- Reading text:
::::::::
Jon McCarthy

Personal information
- Full name: Jonathan David McCarthy
- Date of birth: 18 August 1970 (age 55)
- Place of birth: Middlesbrough, England
- Height: 5 ft 10 in (1.78 m)
- Position: Winger

Senior career*
- Years: Team / Apps / (Gls)
- 1987–1989: Hartlepool United / 1 / (0)
- 1989–1990: Shepshed Charterhouse
- 1990–1995: York City / 199 / (31)
- 1995–1997: Port Vale / 94 / (11)
- 1997–2002: Birmingham City / 124 / (8)
- 2002: → Sheffield Wednesday (loan) / 4 / (0)
- 2002: Port Vale / 8 / (0)
- 2002: Doncaster Rovers / 1 / (0)
- 2002: York City / 1 / (0)
- 2002–2003: Carlisle United / 21 / (1)
- 2003–2004: Hucknall Town / 34 / (6)
- 2004–2007: Northwich Victoria / 95 / (1)
- Total:  / 582 / (58)

International career
- 1996–1998: Northern Ireland B / 2 / (0)
- 1996–2001: Northern Ireland / 18 / (0)

Managerial career
- 2016–2017: Chester

= Jon McCarthy =

Association football player (born 1970)

Jonathan David McCarthy (born 18 August 1970) is a former professional football player and manager.

McCarthy played as a winger and made around 700 appearances in his career, many of which were in the English Football League. Twice a Northern Ireland B international, he went on to win 18 senior caps for Northern Ireland. He began his career at Hartlepool United in 1987 before heading into the non-League scene with Shepshed Charterhouse in 1989. He returned to the professional game the following year after signing a contract with York City. He spent the next five years with the club, helping York to promotion via the play-offs in 1993, and twice being voted Clubman of the Year. In 1995, he joined Port Vale for a £450,000 fee. In his first year at Vale Park, he was awarded the club's Player of the Year award and also played in the Anglo-Italian Cup final.

In 1997, he was sold to Birmingham City for £1.5 million. The highlight of a five-year injury-plagued stay in Birmingham would be a League Cup final appearance in 2001. The next year, he was loaned out to Sheffield Wednesday before a return to Port Vale was followed by a brief spell with Doncaster Rovers and a cameo return at York City. Settling with Carlisle United, he left the Football League in 2003 to play for non-League Hucknall Town. Hucknall were crowned Northern Premier League Premier Division champions in 2003–04, and following this success, he won a deal with Northwich Victoria. He helped the club to the Conference North title in 2005–06, before he retired in 2007. He was appointed as first-team coach at Chester in January 2014, and after a brief spell as caretaker, became manager of the club in May 2016, before he was sacked in September 2017. He then joined Southport as assistant manager for four years before being appointed assistant manager at Connah's Quay Nomads in October 2021.
::::::::
- Page and screen pointing data:
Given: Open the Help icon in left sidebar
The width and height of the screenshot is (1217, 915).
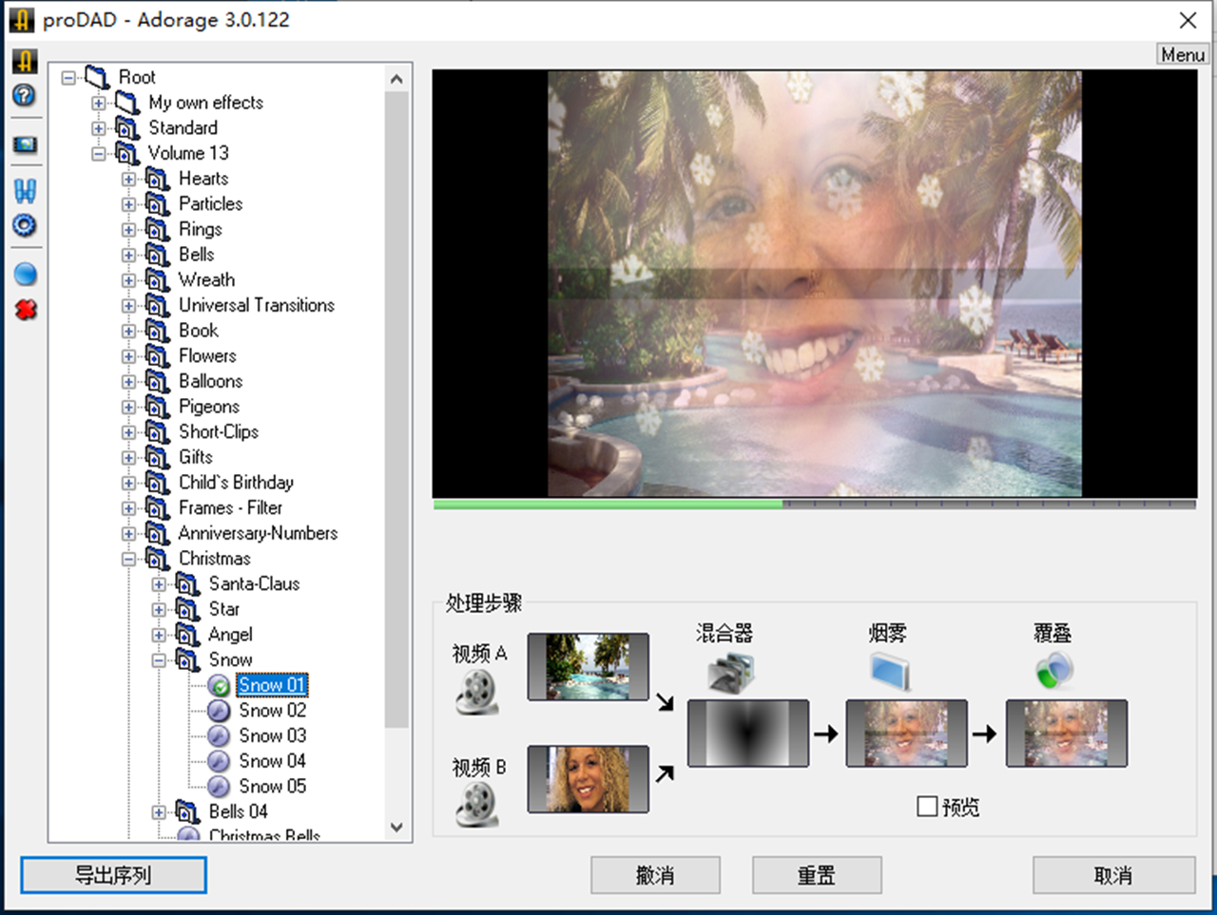Looking at the screenshot, I should pyautogui.click(x=26, y=95).
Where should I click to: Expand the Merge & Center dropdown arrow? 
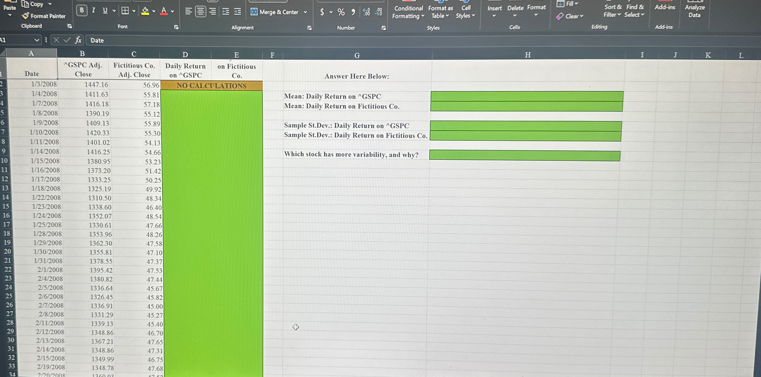coord(305,12)
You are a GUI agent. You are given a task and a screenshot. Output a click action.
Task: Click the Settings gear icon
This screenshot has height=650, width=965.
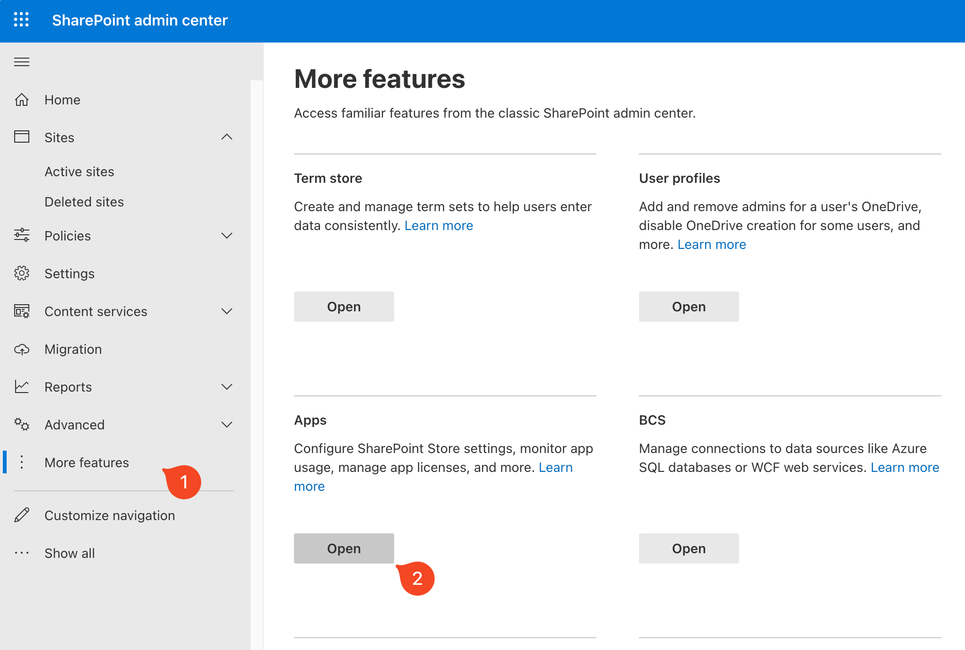point(22,273)
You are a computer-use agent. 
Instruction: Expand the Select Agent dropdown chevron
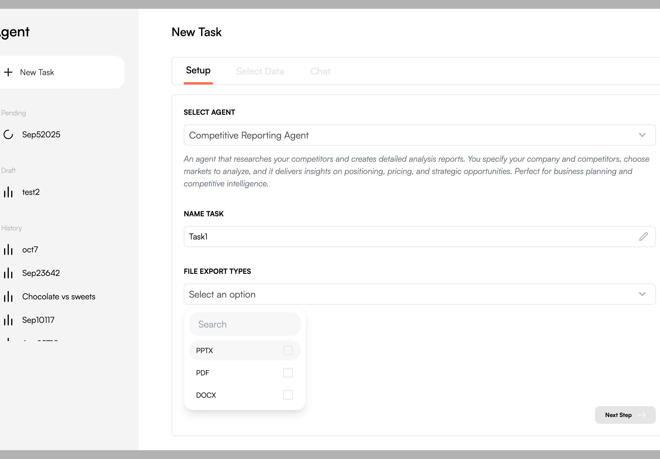(x=642, y=135)
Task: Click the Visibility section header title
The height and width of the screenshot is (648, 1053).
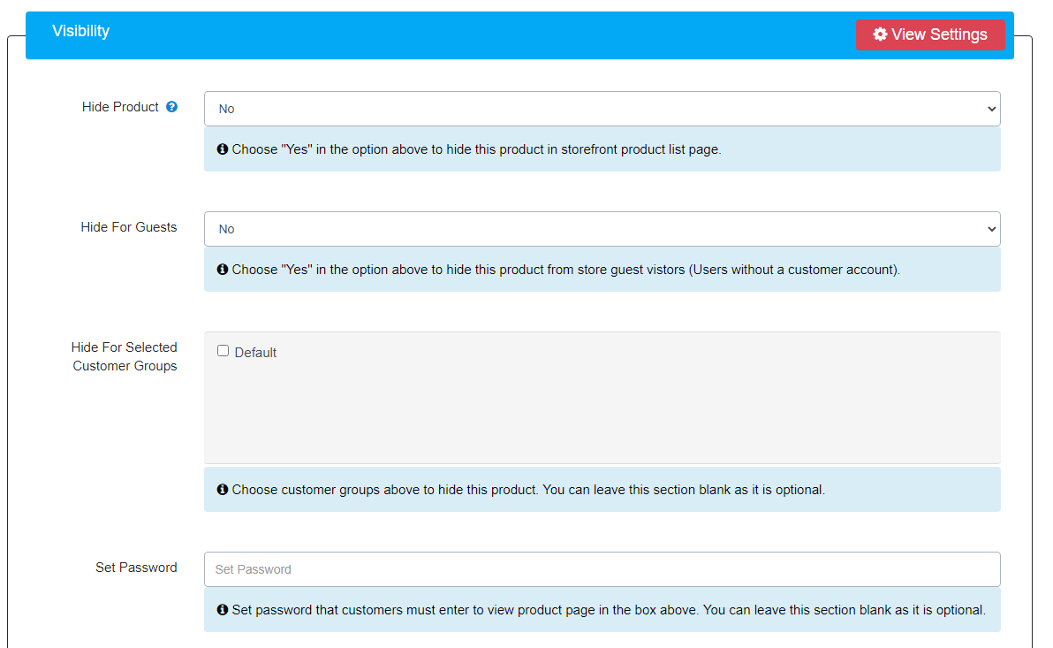Action: tap(80, 32)
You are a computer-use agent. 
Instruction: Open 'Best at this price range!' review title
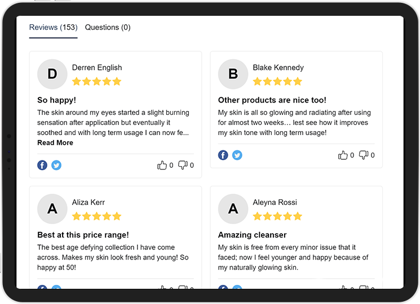(83, 235)
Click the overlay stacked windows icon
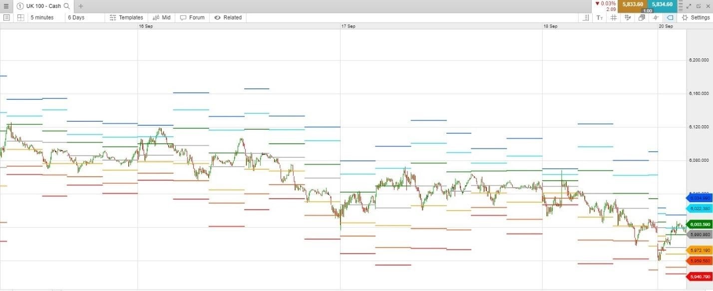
::::::::
- Problems to solve:
[A] According to the Jon McCarthy article, what fee did Birmingham City pay for him in 1997?
[B] Repeat the Jon McCarthy article from "- 1995–1997: Port" up to and including "City / 1 / (0)".
The entries have no connection to the Jon McCarthy article.

- Answer set:
[A] £1.5 million.

[B]
- 1995–1997: Port Vale / 94 / (11)
- 1997–2002: Birmingham City / 124 / (8)
- 2002: → Sheffield Wednesday (loan) / 4 / (0)
- 2002: Port Vale / 8 / (0)
- 2002: Doncaster Rovers / 1 / (0)
- 2002: York City / 1 / (0)